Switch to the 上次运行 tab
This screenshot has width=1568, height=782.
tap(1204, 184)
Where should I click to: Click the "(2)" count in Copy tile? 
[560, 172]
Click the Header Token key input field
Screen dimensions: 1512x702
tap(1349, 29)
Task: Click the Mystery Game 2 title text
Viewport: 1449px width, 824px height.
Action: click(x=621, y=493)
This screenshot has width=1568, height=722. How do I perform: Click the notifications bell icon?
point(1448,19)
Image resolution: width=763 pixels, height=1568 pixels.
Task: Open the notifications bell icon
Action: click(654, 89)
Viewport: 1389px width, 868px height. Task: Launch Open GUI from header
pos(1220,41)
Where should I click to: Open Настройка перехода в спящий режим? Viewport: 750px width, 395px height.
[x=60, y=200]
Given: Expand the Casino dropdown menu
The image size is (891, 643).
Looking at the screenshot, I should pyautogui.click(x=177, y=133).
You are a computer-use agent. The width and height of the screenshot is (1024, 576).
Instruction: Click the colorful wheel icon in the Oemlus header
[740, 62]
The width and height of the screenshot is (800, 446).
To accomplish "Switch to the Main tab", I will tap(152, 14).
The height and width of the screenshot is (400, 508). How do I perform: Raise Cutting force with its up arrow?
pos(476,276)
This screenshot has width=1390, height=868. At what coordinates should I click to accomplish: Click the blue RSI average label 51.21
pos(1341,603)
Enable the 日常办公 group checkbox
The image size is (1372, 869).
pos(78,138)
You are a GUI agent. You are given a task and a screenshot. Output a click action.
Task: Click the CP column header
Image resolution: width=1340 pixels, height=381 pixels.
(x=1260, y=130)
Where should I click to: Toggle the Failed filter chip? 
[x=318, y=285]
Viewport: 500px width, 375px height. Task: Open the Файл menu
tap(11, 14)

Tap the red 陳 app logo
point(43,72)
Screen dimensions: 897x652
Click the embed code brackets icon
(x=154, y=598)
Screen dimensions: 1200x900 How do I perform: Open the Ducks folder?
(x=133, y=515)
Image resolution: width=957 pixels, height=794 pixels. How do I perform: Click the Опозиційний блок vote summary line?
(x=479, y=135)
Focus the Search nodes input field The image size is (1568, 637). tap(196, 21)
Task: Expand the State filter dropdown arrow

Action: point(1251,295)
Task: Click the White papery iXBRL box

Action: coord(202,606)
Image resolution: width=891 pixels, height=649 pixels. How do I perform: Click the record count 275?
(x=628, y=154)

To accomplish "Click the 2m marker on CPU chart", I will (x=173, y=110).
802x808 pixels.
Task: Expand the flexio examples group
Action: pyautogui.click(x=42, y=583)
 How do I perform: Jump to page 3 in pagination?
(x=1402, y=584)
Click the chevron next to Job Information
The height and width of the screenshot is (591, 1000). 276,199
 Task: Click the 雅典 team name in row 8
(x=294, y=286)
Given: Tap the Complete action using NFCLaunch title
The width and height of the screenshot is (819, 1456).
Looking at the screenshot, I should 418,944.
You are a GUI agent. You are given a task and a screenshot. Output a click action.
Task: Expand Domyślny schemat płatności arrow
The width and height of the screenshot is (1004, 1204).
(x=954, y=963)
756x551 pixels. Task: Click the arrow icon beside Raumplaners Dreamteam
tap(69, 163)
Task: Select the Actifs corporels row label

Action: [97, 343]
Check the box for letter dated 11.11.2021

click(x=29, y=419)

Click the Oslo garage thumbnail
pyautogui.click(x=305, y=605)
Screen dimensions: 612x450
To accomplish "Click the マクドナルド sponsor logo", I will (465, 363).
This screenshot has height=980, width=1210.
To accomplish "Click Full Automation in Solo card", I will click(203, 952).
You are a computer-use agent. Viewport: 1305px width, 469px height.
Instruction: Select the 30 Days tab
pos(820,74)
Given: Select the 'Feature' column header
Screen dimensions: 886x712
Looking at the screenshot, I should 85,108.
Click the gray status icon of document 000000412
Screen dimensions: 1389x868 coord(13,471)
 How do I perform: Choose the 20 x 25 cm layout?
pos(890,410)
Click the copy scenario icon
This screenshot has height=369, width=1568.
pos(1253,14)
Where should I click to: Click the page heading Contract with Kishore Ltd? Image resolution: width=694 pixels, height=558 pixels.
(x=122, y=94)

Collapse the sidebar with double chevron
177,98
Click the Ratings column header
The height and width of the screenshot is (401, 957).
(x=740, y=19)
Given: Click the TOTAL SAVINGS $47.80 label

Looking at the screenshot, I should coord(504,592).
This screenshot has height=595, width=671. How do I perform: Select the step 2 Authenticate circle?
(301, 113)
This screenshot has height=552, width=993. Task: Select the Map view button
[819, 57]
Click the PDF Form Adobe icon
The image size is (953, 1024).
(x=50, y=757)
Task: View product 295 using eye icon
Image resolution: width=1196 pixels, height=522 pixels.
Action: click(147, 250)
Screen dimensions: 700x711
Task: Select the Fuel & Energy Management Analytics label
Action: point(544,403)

*****

Assignment
Search the entries for "Switch" and copy each matching line.

Reply to the exercise
Switch to the 上次运行 tab
To accomplish "Switch to the Main tab", I will tap(152, 14).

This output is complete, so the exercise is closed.